Questions to answer →
**A)** Reproduce the passage of the chess blog post from "Monday, November 10, 2008" to "15 years ago.".
**B)** Extend the chess blog post about the author's rating, picking up right after its final sentence.

Source document →
Maybe the nerd label will one day be removed from chess. I know when I was younger computers were associated with “nerds” but today every kid wants a computer. I think intellectual achievements are just as important as athletic ones but I know that society does not agree with me yet so I will continue to encourage athletic activities for my kids and I will try to convince them to play chess again, but it might be a losing battle.

Monday, November 10, 2008

Meet the new rating, just like the old rating

I see my match against Jamin was rated and my rating has dropped to 1787. This is the exact rating that made me quit chess 15 years ago.

A long time ago, as a scrawny teenager, I wandered into the Charlottetown chess club at the YMCA and joined their monthly tournament. I wasn’t used to playing with a clock but over the course of the month I won a couple of games and threw a couple away and I got my first rating. I think it was around 1300, but I knew I could do better. I joined the club and started playing regularly every Tuesday evening. I improved quickly and started winning most of the club tournaments. My rating seemed to climb naturally but I developed some bad habits. I relied mainly on tactics to win games and I didn’t concentrate on my own game. That worked against the other players in the club but when I left the Island to play my first big tournament I found that I wasn’t as good as I thought. The players in Ontario had much more opening knowledge than me, and I had no tactical advantage. When I got back home I started studying a bit more and concentrating on just a few openings. My rating continued to climb to a peak of just over 1900 but then fell back and settled in the 1800’s and stalled there. I needed more games against higher rated opponents to improve, but there was no internet then and I couldn’t afford to travel to far off tournaments. As other things in life took over my time, I stopped playing regular weekly games and when I did play a tournament my rating started to tumble. I remember my last tournament falling into the Blackbourne Gambit trap to a young kid and and seeing my rating drop below 1787. I decided then that I wasn’t going to play another tournament unless I was prepared and studied my openings.

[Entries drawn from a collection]
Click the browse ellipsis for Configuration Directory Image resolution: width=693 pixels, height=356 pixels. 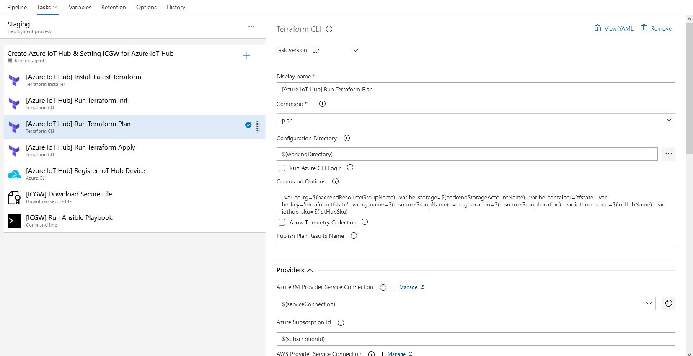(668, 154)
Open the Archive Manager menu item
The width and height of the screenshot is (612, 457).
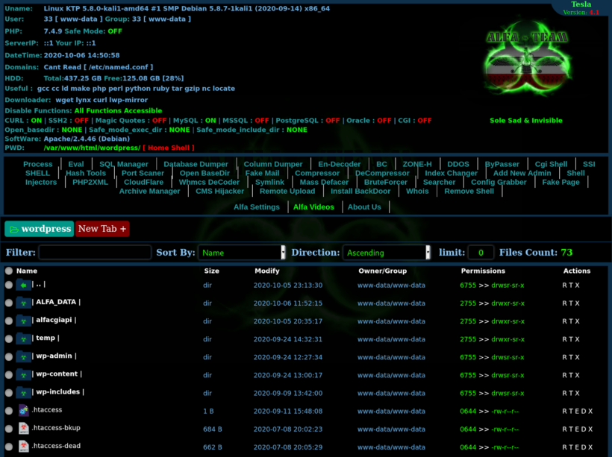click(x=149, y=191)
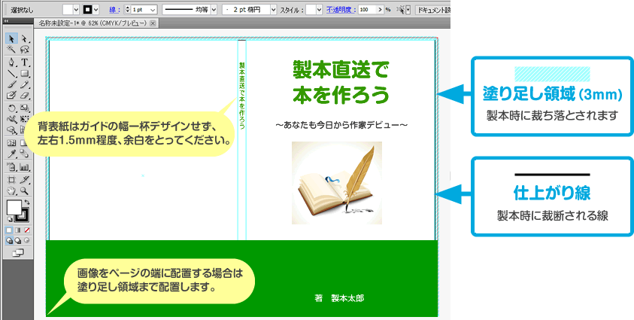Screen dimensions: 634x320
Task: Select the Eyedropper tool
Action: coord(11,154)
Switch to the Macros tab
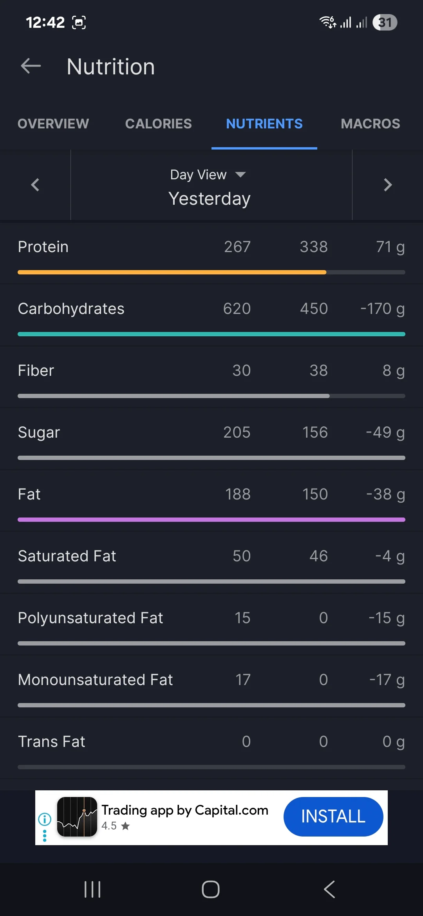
* * *
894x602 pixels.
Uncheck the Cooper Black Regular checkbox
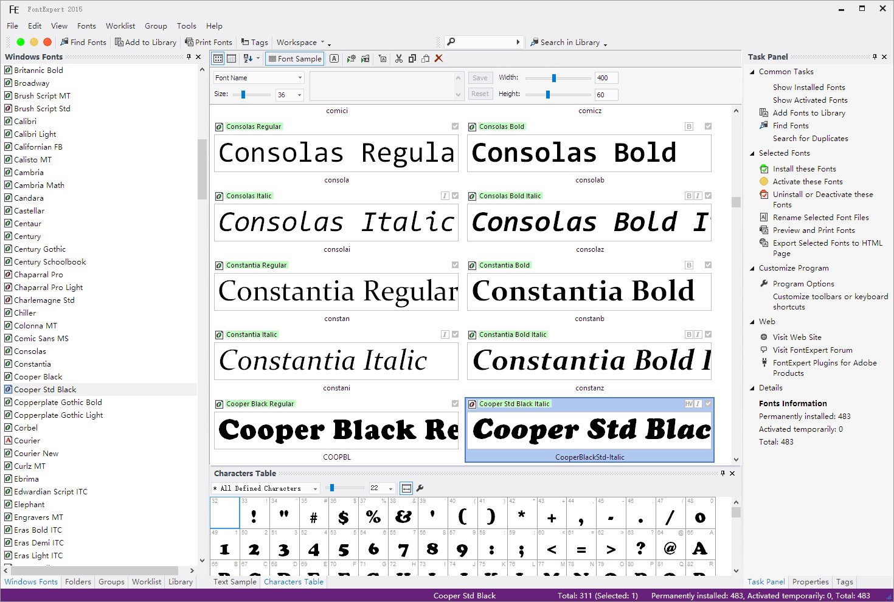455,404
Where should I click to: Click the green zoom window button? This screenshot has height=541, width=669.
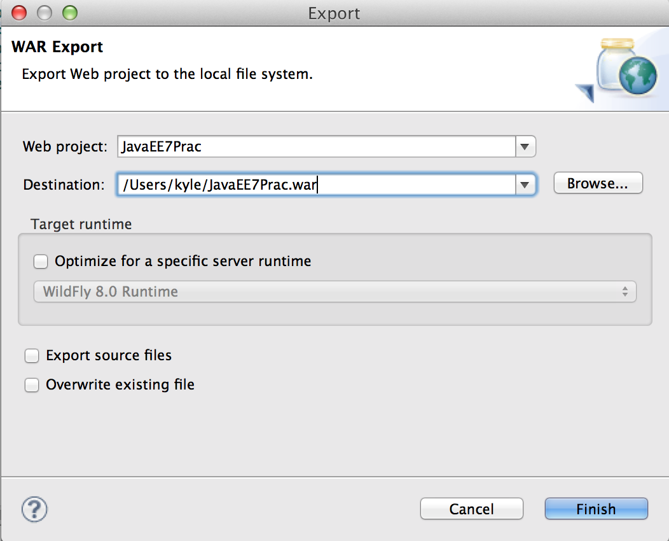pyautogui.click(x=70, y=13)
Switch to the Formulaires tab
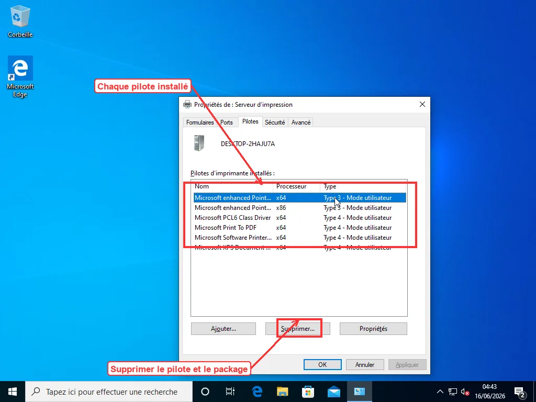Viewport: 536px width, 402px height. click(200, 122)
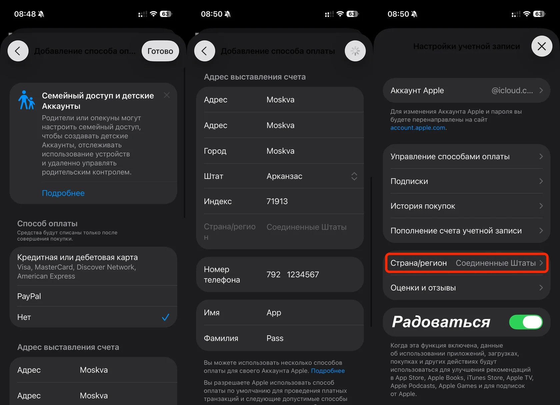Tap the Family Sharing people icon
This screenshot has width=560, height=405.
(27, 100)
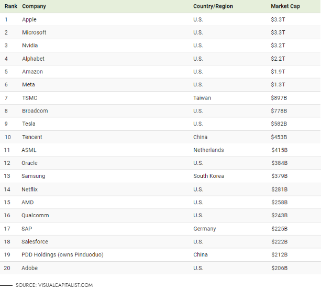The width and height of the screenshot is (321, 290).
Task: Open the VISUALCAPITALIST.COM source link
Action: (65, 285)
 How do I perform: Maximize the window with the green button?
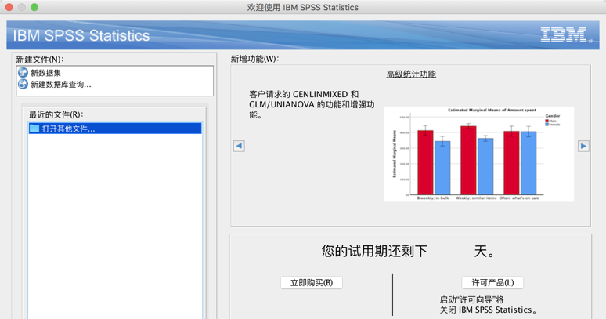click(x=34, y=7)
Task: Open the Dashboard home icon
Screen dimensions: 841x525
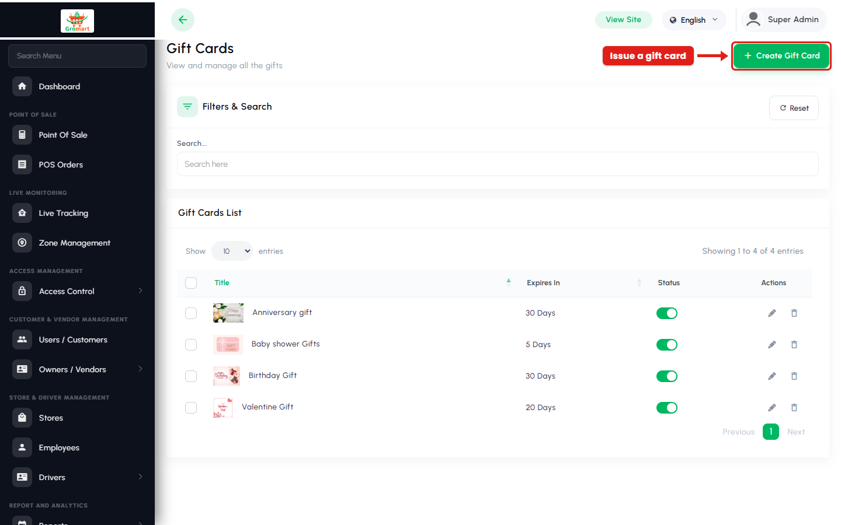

Replies →
**A)**
Monday, November 10, 2008

Meet the new rating, just like the old rating

I see my match against Jamin was rated and my rating has dropped to 1787. This is the exact rating that made me quit chess 15 years ago.

**B)**
Years passed, I moved to Alberta, I got married and had children and had not thought about chess much until my kids started playing. After re-entering tournament chess, I have now played ten events and though I think I have improved over the last two years, my rating has now dropped back below 1800 again. Some of my bad habits have changed and some are the same. On the positive side, I do concentrate on my own game now and I don’t have the same desire to wander around the room to try to find a more interesting game. On the negative side, I find I can sometimes have very little enthusiasm when I’m playing a game especially if it is against a lower rated player or if I think I should be doing something else that day. I’m missing a lot when looking at tactics now compared to before. These may be things that go along with getting older, but my weak openings are just a result of my lack of useful studying. The question is now, what to do about my chess?

Option 1. Quit again. I f I do this it will probably not be a conscious decision, but rather a gradual lowering of interest until I find I haven’t played for a long, long, time.
Option 2. Play less regularly probably at a 1700 level. Maybe play in one out of town tournament a year plus the Battle at the Border. The question is, would I get enough enjoyment out of this to continue playing without falling into option 1.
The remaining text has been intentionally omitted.